_SHORT TASK_
Reproduce the records below, swapping every occurrence of "GUI agent" for "desktop agent" and leaving everything else as it is.

Stored data:
==============================

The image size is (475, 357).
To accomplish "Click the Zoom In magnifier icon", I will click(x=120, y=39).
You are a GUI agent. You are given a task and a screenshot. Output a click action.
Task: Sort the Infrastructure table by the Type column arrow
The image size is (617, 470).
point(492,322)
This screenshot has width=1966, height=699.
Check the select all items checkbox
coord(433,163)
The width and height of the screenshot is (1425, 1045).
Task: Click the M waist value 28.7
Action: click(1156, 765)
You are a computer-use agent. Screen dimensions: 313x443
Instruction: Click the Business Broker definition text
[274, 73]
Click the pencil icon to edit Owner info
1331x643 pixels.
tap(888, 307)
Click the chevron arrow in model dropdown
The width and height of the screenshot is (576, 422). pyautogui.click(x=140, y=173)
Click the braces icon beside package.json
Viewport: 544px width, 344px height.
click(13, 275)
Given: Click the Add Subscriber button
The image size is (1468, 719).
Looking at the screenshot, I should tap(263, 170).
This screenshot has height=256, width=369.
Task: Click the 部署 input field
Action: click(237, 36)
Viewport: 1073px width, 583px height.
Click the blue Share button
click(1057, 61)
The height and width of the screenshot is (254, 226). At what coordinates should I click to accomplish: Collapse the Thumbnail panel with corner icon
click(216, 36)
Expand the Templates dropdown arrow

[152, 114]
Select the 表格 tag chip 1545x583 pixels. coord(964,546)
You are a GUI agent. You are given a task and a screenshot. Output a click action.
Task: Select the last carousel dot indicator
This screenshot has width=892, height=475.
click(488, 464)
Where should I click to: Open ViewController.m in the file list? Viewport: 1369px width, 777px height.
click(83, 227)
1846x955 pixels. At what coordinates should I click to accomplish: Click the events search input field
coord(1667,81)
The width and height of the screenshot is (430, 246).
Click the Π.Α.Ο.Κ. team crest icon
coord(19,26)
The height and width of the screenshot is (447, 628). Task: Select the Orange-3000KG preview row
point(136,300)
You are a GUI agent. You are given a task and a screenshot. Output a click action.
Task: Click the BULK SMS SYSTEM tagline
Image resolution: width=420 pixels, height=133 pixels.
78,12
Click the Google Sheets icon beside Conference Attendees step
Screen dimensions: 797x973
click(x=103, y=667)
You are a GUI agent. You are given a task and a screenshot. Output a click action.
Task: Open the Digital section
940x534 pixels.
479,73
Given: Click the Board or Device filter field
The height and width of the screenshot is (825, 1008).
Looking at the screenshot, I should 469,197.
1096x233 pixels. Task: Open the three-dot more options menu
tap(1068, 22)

==============================

_RESULT FOR THIS EXERCISE_
The image size is (475, 357).
To accomplish "Click the Zoom In magnifier icon", I will click(x=120, y=39).
You are a desktop agent. You are given a task and a screenshot. Output a click action.
Task: Sort the Infrastructure table by the Type column arrow
The image size is (617, 470).
point(492,322)
This screenshot has width=1966, height=699.
Check the select all items checkbox
coord(433,163)
The width and height of the screenshot is (1425, 1045).
Task: Click the M waist value 28.7
Action: click(1156, 765)
You are a computer-use agent. Screen dimensions: 313x443
Instruction: Click the Business Broker definition text
[274, 73]
Click the pencil icon to edit Owner info
1331x643 pixels.
tap(888, 307)
Click the chevron arrow in model dropdown
The width and height of the screenshot is (576, 422). pyautogui.click(x=140, y=173)
Click the braces icon beside package.json
Viewport: 544px width, 344px height.
click(13, 275)
Given: Click the Add Subscriber button
The image size is (1468, 719).
Looking at the screenshot, I should tap(263, 170).
This screenshot has height=256, width=369.
Task: Click the 部署 input field
Action: click(237, 36)
Viewport: 1073px width, 583px height.
Click the blue Share button
click(1057, 61)
The height and width of the screenshot is (254, 226). At what coordinates should I click to accomplish: Collapse the Thumbnail panel with corner icon
click(216, 36)
Expand the Templates dropdown arrow

[152, 114]
Select the 表格 tag chip 1545x583 pixels. coord(964,546)
You are a desktop agent. You are given a task and a screenshot. Output a click action.
Task: Select the last carousel dot indicator
This screenshot has width=892, height=475.
click(488, 464)
Where should I click to: Open ViewController.m in the file list? Viewport: 1369px width, 777px height.
click(83, 227)
1846x955 pixels. At what coordinates should I click to accomplish: Click the events search input field
coord(1667,81)
The width and height of the screenshot is (430, 246).
Click the Π.Α.Ο.Κ. team crest icon
coord(19,26)
The height and width of the screenshot is (447, 628). Task: Select the Orange-3000KG preview row
point(136,300)
You are a desktop agent. You are given a task and a screenshot. Output a click action.
Task: Click the BULK SMS SYSTEM tagline
Image resolution: width=420 pixels, height=133 pixels.
78,12
Click the Google Sheets icon beside Conference Attendees step
Screen dimensions: 797x973
click(x=103, y=667)
You are a desktop agent. You are given a task and a screenshot. Output a click action.
Task: Open the Digital section
940x534 pixels.
479,73
Given: Click the Board or Device filter field
The height and width of the screenshot is (825, 1008).
Looking at the screenshot, I should 469,197.
1096x233 pixels. Task: Open the three-dot more options menu
tap(1068, 22)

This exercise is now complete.